Open tranzmatt opened 1 year ago

tranzmatt commented 1 year ago

Do you know/think it would work on something like a Jetson Nano? I have one running Bionic 18.04 with CUDA 10.2 and would be curious if it could be adapted to this.

vitoplantamura commented 1 year ago

hi,

OnnxStream doesn't support CUDA, but it does support NEON (through XnnPack).

I guess it should work on a Jetson Nano but not to its full potential.

Can you do a test and let me know?

Thanks, Vito

atomicrajat commented 1 year ago

Hi, I gave it a try on jetson nano with jetpack 4.6.3 with ubuntu 18.04 and cmake 3.27.2 but i get the following error while building XNNPACK at 80%

cc1: error: invalid feature modifier in ‘-march=armv8.2-a+bf16’
CMakeFiles/microkernels-all.dir/build.make:51049: recipe for target 'CMakeFiles/microkernels-all.dir/src/bf16-gemm/gen/bf16-gemm-1x4c8-minmax-neonbf16-bfdot.c.o' failed
make[2]: *** [CMakeFiles/microkernels-all.dir/src/bf16-gemm/gen/bf16-gemm-1x4c8-minmax-neonbf16-bfdot.c.o] Error 1
CMakeFiles/Makefile2:209: recipe for target 'CMakeFiles/microkernels-all.dir/all' failed
make[1]: *** [CMakeFiles/microkernels-all.dir/all] Error 2
Makefile:135: recipe for target 'all' failed
make: *** [all] Error 2

Anything changes i need to do before building to avoid this ?

vitoplantamura commented 1 year ago

hi,

I think there's little we can do... in any case, I'd try to build with the most recent version of the code: maybe it's a bug that has been fixed (git command: "git checkout master").

However please note that I'm pretty sure the most recent version of XnnPack is incompatible with OnnxStream.

thanks, Vito

ByerRA commented 1 year ago

I "think" I've solved this issue as I was able to get XNNPACK compiled without issue.

The "issue" is that Nvidia's JetPack for Jetson Nano comes with GCC 7 installed because CUDA v10.2 which is the last version the Jetson Nano supports and won't allow the use of GCC greater than v7 when compiling CUDA code (the NVCC compiler will throw an error about the version of GCC if it's greater than 7)

While XNNPACK and OnnxStream don't use CUDA and GCC 7 that is bundled with Nvidia JetPack for Jetson Nano doesn't support all the dotpod extensions required for XNNPACK so one has to install at a minimum of GCC 10 to get XNNPACK to compile.

Now, you can JUST install GCC/G++ 10 with the following...

sudo apt update && sudo apt install gcc-10 g++-10

And XNNPACK will compile.

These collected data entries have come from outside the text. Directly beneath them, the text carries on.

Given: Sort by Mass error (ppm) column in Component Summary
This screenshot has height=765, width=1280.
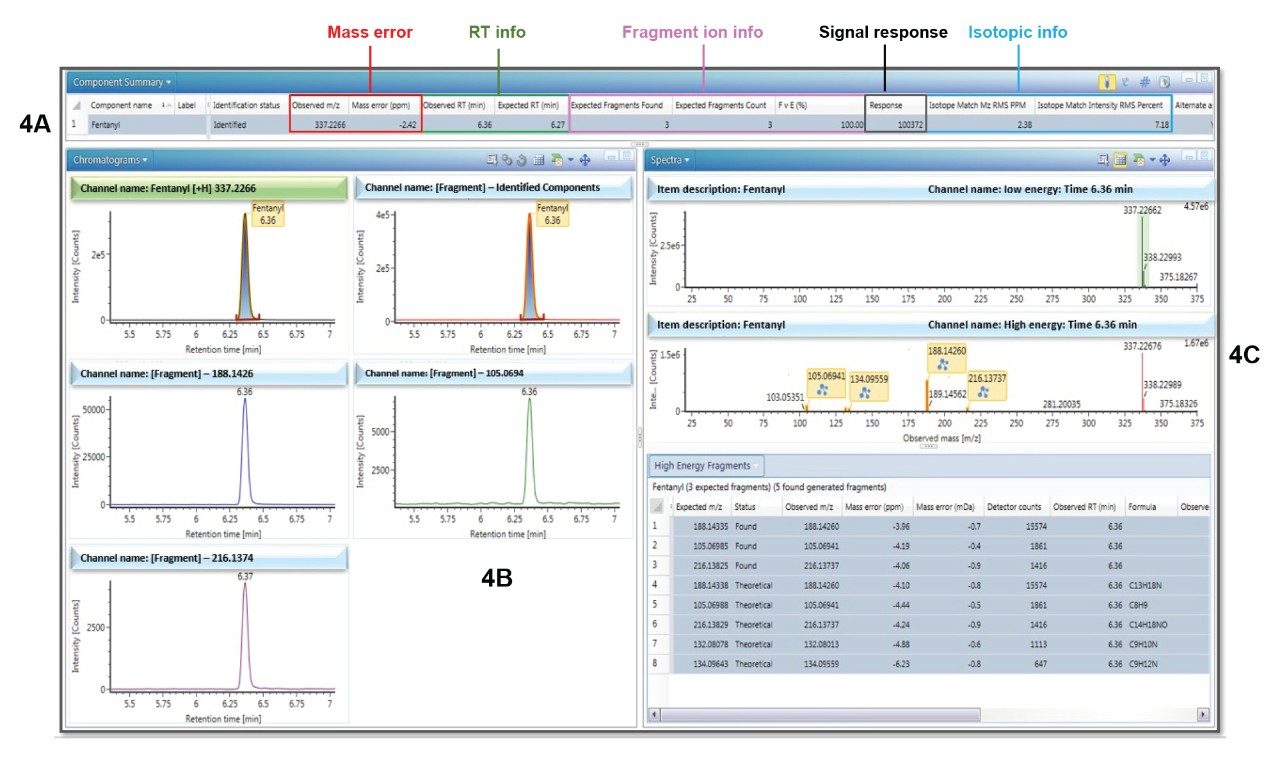Looking at the screenshot, I should 387,104.
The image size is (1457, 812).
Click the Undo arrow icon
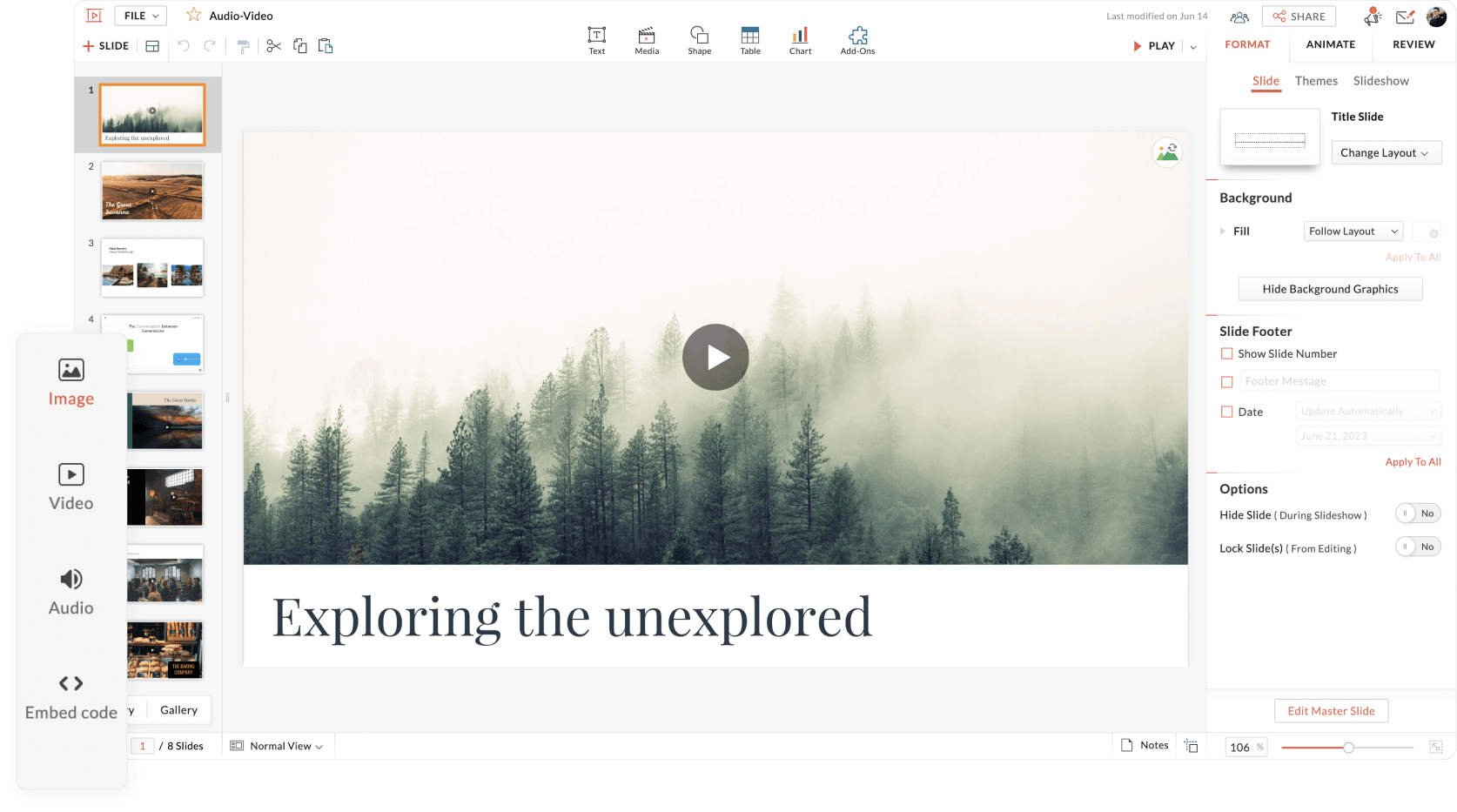[x=184, y=46]
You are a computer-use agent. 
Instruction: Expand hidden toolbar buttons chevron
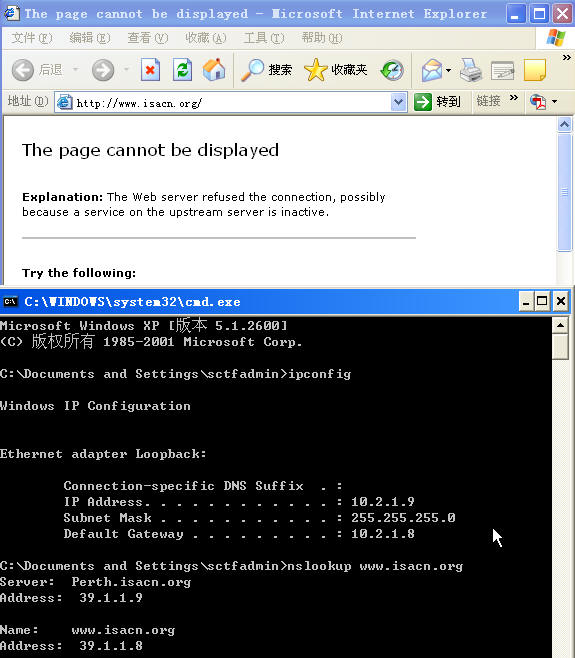point(567,57)

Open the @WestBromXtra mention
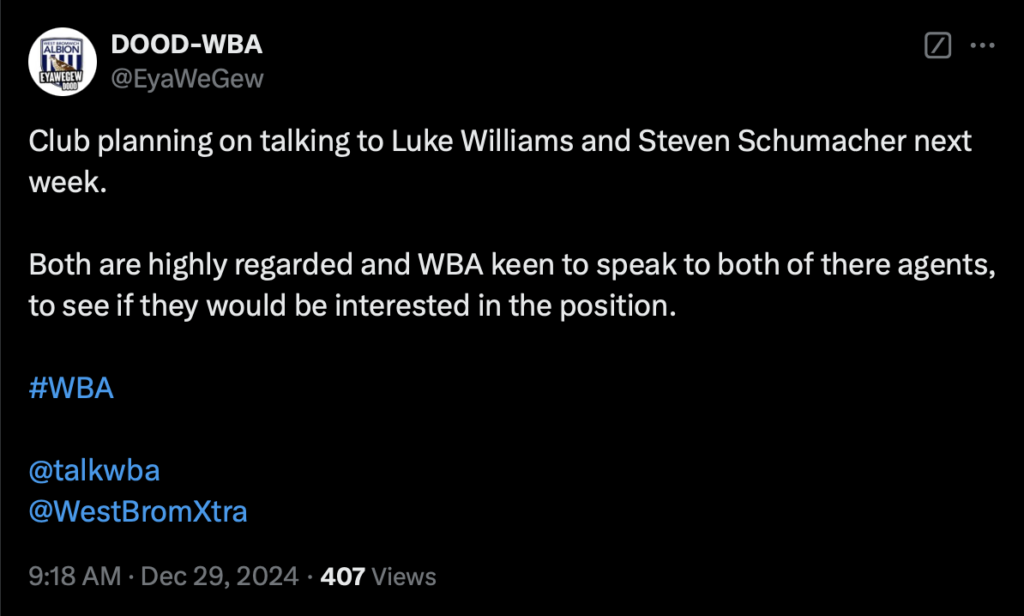[x=138, y=512]
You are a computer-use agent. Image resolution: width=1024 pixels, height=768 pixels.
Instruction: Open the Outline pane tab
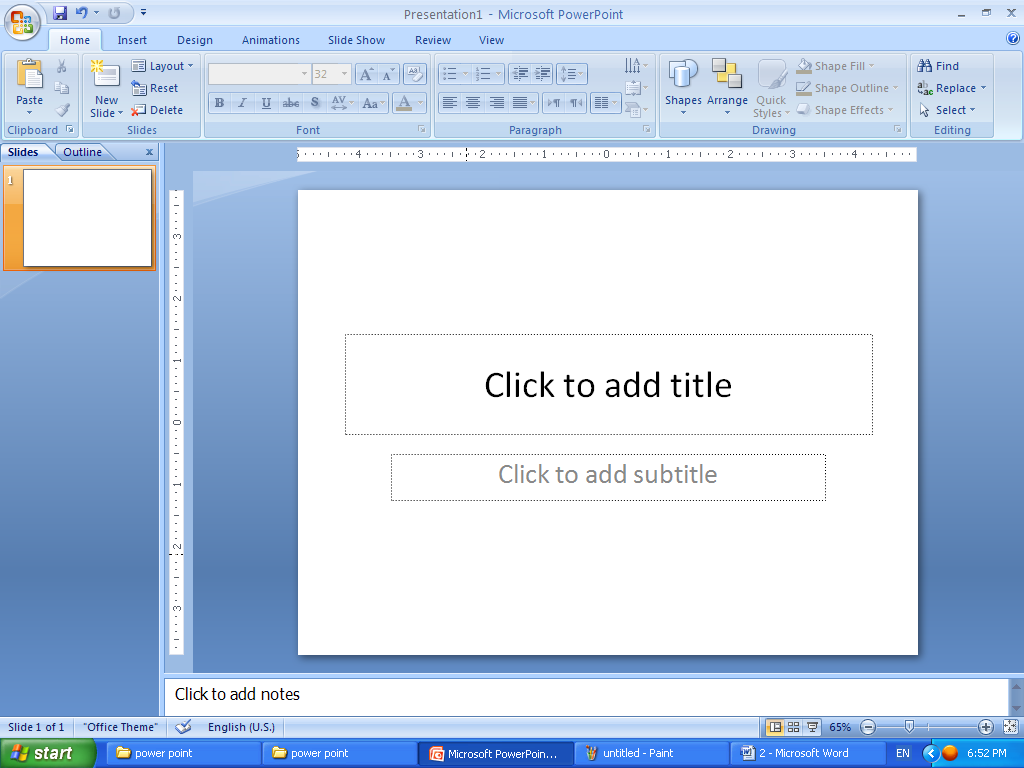tap(82, 151)
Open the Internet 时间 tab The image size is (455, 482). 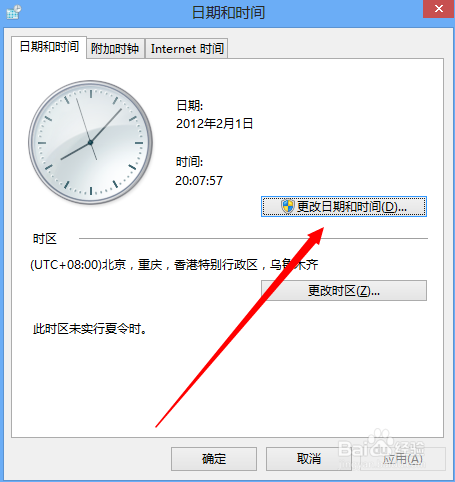tap(187, 49)
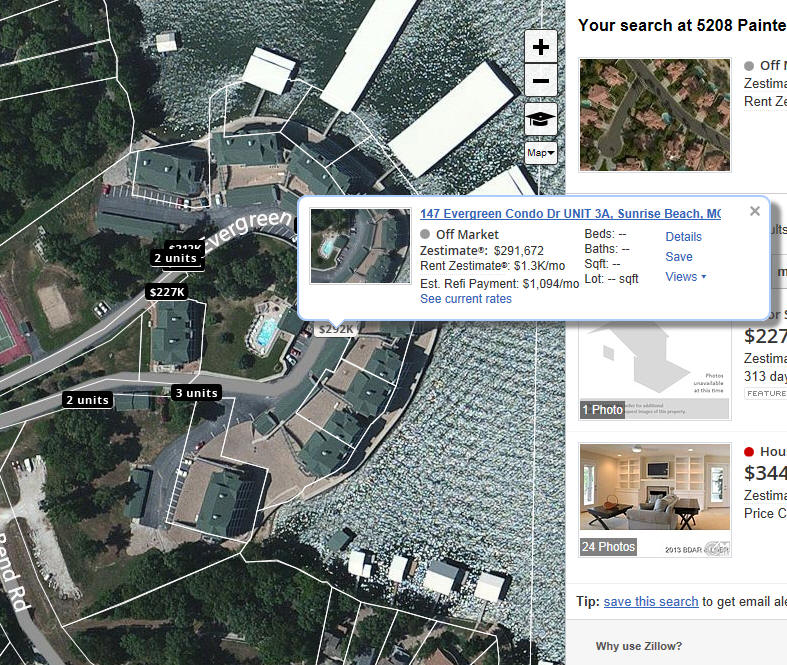Select the $292K map price marker
Image resolution: width=787 pixels, height=665 pixels.
pos(336,329)
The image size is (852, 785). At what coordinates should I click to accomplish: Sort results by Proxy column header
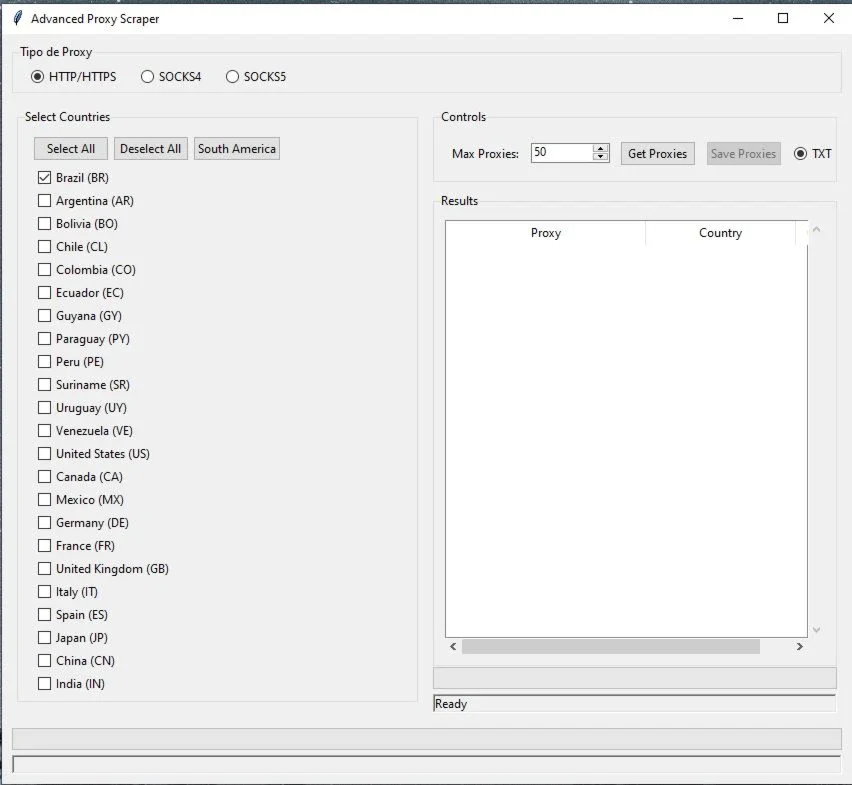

But if you still need to compile code for CUDA on the Jetson Nano installing GCC 10 will break it. (again, as NVCC will complain about the GCC version)

So what we have to do is install GCC/G++ 10 and then setup them up as alternatives with the existing GCC/G++ 7 using the following after installing GCC/G++ 10

sudo update-alternatives --install /usr/bin/gcc gcc /usr/bin/gcc-7 7 sudo update-alternatives --install /usr/bin/g++ g++ /usr/bin/g++-7 7 sudo update-alternatives --install /usr/bin/gcc gcc /usr/bin/gcc-10 10 sudo update-alternatives --install /usr/bin/g++ g++ /usr/bin/g++-10 10

Then it's a matter of just doing the following to switch between GCC/G++ 7 and GCC/G++ 10 as the default compiler so you can compile XNNPACK and CUDA 10.2 code without issues.

sudo update-alternatives --config gcc sudo update-alternatives --config g++

Doing this, XNNPACK compiled just fine on my Jetson Nano.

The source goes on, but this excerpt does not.